Report each line of the records below that uses the word "Switch".
(Extracted entries Opens)
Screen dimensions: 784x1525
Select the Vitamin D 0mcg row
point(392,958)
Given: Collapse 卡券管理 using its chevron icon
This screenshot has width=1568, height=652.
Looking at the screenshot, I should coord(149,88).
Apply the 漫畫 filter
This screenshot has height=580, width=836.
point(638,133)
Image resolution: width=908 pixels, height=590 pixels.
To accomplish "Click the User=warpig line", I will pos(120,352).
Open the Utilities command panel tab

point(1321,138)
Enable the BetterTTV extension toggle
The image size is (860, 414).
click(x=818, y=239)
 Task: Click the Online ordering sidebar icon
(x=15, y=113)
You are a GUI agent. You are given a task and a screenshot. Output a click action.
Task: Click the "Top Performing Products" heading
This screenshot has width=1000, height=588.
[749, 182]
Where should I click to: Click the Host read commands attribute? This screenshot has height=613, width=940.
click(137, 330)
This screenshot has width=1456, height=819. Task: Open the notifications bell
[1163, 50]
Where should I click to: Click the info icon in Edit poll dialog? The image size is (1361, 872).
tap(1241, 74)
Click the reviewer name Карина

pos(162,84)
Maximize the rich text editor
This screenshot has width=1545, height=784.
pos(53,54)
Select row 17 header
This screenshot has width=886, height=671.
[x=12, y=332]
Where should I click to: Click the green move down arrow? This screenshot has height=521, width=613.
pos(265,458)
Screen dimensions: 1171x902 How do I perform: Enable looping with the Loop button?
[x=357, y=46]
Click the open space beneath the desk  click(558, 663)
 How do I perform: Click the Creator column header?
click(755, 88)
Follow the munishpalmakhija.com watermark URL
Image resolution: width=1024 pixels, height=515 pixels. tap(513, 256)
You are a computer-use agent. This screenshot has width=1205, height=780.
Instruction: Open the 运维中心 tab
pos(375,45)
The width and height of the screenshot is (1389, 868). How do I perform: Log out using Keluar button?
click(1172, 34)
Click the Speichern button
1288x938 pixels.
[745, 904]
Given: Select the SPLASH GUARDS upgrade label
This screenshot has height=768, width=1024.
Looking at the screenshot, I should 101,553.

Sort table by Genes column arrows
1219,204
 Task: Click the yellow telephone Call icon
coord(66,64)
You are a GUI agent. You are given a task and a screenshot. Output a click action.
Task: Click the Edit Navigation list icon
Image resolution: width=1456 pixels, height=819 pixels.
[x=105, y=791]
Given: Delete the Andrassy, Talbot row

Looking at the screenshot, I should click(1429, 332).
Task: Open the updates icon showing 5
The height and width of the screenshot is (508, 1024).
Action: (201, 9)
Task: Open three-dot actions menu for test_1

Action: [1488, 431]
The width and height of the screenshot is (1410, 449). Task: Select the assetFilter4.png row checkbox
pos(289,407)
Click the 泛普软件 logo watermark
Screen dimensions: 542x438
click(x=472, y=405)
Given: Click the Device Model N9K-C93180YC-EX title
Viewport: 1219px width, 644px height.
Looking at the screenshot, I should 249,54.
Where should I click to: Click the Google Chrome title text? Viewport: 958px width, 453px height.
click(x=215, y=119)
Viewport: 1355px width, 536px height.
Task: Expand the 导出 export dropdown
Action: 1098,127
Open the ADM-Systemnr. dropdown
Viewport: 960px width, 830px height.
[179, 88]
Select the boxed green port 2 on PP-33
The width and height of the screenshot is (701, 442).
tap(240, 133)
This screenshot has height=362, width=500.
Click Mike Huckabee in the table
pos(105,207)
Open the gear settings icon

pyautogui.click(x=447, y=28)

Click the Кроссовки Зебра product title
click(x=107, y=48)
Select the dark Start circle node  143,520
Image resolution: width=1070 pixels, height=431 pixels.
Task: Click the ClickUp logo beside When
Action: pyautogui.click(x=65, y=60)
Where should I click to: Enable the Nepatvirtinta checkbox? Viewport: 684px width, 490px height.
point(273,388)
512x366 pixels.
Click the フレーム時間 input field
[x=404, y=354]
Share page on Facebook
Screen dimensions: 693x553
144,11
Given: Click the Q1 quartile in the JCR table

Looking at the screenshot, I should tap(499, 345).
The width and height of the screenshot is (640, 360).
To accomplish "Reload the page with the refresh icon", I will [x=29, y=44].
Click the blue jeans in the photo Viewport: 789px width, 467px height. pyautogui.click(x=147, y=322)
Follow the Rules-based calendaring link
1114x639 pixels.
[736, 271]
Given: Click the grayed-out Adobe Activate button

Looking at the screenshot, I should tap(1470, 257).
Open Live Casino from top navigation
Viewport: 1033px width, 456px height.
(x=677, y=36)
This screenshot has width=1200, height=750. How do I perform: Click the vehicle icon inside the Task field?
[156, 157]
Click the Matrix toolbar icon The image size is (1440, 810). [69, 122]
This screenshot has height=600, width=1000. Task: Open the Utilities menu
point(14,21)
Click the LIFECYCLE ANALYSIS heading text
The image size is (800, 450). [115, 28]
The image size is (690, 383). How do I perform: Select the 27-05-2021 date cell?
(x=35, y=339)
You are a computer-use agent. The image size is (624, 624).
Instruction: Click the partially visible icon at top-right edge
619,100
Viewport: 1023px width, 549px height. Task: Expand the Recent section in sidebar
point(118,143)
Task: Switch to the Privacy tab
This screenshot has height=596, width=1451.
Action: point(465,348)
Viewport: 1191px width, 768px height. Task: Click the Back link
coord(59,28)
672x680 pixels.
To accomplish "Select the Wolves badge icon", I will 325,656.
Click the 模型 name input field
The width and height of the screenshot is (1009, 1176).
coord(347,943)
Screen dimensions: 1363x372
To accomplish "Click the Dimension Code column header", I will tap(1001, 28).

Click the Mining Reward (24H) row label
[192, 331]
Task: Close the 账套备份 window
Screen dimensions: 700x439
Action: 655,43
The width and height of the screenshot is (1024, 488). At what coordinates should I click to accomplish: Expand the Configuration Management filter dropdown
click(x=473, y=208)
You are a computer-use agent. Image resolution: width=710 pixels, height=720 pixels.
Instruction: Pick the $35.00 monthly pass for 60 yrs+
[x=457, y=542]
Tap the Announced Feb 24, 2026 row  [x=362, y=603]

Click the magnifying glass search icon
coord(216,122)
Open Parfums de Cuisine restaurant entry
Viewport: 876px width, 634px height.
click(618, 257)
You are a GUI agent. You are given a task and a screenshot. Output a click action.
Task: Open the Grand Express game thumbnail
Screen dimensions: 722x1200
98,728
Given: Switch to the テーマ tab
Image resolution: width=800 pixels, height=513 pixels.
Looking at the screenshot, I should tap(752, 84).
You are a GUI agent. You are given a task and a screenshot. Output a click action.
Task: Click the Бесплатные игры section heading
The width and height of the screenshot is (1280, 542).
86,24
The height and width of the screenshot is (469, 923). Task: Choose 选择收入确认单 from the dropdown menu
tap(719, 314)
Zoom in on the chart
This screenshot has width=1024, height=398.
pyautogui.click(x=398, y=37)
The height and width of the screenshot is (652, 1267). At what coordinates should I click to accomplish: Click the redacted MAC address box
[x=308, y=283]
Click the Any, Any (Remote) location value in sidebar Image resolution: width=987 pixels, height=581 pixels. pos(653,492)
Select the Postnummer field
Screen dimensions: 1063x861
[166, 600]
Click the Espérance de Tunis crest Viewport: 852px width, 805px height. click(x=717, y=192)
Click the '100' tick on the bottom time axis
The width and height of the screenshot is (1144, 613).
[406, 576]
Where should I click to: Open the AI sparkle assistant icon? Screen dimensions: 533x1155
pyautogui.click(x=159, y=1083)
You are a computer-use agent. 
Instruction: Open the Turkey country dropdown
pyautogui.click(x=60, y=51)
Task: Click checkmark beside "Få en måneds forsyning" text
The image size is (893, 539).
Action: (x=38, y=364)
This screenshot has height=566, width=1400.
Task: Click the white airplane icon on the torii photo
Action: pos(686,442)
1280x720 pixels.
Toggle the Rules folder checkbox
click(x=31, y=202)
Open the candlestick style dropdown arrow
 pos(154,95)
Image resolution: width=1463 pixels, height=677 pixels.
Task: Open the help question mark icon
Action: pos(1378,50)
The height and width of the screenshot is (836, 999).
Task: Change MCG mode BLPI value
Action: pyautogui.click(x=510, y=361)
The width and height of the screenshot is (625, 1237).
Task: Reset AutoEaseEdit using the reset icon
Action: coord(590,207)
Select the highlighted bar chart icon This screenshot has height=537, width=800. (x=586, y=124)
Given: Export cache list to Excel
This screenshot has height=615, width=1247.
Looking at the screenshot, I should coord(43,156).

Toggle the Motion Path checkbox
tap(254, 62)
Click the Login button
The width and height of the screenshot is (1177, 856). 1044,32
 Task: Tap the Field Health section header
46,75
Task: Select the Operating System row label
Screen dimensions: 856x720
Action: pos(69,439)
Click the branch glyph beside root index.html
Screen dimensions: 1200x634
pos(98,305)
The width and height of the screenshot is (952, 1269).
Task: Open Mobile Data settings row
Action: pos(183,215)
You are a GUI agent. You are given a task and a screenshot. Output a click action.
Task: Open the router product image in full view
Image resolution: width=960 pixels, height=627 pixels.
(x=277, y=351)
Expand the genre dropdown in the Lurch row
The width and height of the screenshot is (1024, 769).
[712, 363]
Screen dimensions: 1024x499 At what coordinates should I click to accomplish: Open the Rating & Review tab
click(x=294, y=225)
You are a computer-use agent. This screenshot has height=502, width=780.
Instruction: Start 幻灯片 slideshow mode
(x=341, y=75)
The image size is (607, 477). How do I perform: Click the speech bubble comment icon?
(Extracted entries Closes)
## Reply to the exercise
Task: Switch to the Privacy tab
Given: Switch to the テーマ tab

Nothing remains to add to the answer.